Hong Kong-Singapore travel bubble
Hongkongers and Singaporeans were eagerly looking for quarantine-free travel between the two cities to commence as early as possible. However, the plan kept getting deferred for some reason or the other. When Hong Kong was able to limit the number of cases in the city, an outbreak would surface in Singapore and vice-versa. After months of delay, the long-awaited travel bubble was officially called off. The agreement fell through as both the cities had different strategies in place to combat COVID-19.
In the first half, the unemployment rate had risen to 7.2% which was the highest that the city recorded since 2004. However, things have taken a positive turn as the unemployment rate from July to September has dipped to 4.5%, which is the lowest since the COVID-19 pandemic hit last year and left industries gasping for survival. The professional and business services sector saw a lot of improvement in employment as the unemployment came down to 4.5% from 5% in the last quarter. The arts, entertainment, and recreation sector also saw the unemployment rate coming down to 6.8% from 8.8%, while the food services sector saw a dip to 2.4% from 2.8%. Hongkongers, now is the time to grab your opportunities and make the most of them!
Five new holidays
Several new laws and policies have been introduced in the last few months. The one that Hongkongers would be happy about is the introduction of five new statutory holidays. The legislators found a middle ground considering the interests of both the labour and business sectors, as well as the city’s overall economic situation to add five new statutory holidays to the existing list of 12, making it 17 overall. These holidays will be incorporated by 2030 with Buddha’s Birthday being the first (2022) under the Employment (Amendment) Bill 2021. Boxing Day and three days around Easter will then be added after every two years. Aren’t you excited that there will be five fewer working days by 2030?
Poverty rate reaches a 12-year high
The pandemic crippled Hong Kong’s economy. So much so, that the city’s poverty rate reached a 12-year high at 23.6% in 2020. As per the Hong Kong Poverty Situation Report 2020, 1.65 million people in Hong Kong were poor, which means one out of five people in the city couldn’t afford basic necessities.
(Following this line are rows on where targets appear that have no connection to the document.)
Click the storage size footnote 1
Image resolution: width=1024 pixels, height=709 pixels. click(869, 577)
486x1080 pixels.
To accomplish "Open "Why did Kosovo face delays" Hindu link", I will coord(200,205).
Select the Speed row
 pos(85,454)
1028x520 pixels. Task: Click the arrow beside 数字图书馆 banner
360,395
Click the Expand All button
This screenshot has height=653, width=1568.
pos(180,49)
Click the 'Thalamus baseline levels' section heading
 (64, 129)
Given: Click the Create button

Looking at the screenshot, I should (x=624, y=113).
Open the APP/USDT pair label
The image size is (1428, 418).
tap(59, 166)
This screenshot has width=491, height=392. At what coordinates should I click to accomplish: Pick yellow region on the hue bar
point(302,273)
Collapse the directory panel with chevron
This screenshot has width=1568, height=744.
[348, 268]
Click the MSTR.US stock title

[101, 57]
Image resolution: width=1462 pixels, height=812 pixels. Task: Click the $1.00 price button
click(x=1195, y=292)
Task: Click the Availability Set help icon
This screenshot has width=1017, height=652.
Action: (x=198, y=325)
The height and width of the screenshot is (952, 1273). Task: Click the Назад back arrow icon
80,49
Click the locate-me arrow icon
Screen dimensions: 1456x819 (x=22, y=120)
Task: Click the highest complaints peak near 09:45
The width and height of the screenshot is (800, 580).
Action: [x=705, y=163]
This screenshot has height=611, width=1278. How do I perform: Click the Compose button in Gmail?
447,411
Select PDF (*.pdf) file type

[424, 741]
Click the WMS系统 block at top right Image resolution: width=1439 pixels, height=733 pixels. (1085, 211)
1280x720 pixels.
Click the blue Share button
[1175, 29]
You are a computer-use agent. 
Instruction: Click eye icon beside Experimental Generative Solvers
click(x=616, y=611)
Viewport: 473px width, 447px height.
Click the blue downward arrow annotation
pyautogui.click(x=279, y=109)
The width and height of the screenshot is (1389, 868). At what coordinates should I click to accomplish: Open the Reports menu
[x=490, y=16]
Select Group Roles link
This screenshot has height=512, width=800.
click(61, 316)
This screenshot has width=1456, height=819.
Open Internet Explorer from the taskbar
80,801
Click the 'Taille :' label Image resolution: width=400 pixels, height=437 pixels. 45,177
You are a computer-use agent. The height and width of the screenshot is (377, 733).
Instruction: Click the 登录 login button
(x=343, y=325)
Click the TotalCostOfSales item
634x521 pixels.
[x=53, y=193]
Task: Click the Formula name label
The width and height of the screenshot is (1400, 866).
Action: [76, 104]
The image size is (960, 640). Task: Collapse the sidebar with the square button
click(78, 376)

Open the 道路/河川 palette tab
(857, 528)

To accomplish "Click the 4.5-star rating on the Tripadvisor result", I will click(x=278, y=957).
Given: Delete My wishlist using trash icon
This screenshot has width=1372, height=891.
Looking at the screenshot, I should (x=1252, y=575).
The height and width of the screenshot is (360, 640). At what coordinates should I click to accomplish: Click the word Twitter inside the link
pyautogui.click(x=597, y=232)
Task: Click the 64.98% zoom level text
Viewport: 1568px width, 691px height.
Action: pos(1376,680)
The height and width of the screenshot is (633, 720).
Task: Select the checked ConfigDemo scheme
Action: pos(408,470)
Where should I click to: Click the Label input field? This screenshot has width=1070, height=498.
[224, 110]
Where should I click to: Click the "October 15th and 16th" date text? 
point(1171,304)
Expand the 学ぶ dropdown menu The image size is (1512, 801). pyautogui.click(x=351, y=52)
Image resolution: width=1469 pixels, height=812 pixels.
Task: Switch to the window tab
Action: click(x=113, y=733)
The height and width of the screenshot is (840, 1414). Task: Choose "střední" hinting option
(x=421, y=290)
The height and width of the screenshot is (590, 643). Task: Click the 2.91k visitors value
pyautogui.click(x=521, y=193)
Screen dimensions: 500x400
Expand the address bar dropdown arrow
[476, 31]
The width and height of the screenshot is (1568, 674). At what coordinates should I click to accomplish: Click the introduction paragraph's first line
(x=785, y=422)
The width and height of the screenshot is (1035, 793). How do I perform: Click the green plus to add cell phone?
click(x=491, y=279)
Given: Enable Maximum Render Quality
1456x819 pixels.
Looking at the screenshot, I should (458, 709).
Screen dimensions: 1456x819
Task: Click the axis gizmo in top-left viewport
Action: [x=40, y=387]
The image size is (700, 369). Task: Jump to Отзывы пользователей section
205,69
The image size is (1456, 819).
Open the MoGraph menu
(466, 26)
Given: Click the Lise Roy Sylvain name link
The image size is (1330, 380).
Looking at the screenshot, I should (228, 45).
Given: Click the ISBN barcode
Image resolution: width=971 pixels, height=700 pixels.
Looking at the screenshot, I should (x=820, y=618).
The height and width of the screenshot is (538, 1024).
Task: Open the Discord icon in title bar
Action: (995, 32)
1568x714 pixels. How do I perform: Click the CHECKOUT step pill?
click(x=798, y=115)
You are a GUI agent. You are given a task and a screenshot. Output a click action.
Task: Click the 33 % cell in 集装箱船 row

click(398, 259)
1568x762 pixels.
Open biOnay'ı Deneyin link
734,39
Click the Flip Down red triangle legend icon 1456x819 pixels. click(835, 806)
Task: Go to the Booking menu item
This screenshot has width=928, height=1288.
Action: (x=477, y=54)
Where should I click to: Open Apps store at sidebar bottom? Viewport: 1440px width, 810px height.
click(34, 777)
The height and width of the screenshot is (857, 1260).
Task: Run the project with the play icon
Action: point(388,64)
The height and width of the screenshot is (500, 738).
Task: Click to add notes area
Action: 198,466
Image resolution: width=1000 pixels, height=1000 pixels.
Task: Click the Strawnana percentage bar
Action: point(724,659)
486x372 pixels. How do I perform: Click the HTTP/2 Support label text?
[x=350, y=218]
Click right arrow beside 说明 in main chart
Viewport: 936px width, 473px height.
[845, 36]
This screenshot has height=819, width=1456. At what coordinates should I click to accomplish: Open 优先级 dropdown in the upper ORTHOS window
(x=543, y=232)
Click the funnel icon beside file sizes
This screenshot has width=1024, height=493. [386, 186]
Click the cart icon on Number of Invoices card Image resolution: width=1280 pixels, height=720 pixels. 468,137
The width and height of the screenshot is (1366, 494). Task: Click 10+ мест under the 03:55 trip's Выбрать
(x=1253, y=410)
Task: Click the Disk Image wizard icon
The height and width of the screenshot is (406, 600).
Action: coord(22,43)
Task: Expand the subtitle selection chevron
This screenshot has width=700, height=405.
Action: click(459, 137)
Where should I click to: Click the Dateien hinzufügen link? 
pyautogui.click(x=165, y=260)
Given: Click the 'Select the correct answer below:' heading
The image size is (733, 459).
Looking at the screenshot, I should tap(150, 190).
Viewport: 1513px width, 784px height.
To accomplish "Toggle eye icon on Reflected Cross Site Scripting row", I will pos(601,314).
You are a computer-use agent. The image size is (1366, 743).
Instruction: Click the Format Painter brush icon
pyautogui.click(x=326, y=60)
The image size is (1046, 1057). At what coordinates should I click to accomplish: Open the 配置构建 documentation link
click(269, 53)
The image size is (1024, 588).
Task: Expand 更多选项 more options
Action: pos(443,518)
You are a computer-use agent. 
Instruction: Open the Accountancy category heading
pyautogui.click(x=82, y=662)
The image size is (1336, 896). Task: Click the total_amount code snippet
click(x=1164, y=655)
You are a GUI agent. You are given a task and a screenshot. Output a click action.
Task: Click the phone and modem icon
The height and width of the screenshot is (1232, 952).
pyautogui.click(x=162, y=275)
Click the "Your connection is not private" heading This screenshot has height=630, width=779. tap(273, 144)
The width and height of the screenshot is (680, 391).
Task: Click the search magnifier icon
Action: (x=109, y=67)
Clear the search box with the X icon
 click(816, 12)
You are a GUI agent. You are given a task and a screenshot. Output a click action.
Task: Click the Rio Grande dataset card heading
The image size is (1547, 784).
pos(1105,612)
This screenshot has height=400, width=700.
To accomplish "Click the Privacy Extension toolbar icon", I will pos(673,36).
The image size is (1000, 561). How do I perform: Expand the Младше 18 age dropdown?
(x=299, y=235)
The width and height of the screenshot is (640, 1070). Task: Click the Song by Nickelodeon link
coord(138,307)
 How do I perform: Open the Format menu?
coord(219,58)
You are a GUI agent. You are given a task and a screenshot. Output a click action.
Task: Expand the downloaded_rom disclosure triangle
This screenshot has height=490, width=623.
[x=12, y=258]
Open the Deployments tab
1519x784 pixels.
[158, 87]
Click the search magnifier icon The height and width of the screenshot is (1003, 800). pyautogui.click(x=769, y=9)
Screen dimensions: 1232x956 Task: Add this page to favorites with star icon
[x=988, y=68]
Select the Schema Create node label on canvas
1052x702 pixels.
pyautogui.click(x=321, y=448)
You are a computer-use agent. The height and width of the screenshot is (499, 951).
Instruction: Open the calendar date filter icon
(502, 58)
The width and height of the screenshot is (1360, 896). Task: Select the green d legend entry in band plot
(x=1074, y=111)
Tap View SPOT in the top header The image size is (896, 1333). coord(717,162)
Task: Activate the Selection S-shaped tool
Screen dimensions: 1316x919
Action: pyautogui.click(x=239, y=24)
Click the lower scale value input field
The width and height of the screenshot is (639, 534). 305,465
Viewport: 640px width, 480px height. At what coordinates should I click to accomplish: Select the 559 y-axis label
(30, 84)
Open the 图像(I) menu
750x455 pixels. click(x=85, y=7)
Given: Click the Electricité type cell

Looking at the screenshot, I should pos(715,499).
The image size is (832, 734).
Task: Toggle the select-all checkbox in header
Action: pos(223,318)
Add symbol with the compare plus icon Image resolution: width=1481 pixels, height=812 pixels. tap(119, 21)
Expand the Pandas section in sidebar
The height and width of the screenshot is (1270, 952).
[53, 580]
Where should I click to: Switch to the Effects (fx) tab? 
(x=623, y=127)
Despite the government’s efforts to alleviate poverty via cash and subsidies disbursed under the Anti-epidemic Fund, the population of those suffering poverty exceeded 550,000. Due to the government’s intervention, the poverty rate was brought down to 7.9% which could have been much worse because of the pandemic.
While the first half of 2021 was quite forgettable, the second half of the year unfolded in a better manner. For sure, it hasn’t been as smooth as we would have wanted it to be, but we are just glad that it wasn’t as devastating as the previous one. The years 2021 and 2020 will always be synonymous with the time the world went on pause. Hopefully, next year will break that trend with more people getting vaccinated and the world slowly resuming its normal pace of life. Until then, stay safe and take all precautionary measures to prevent yourself and your loved ones.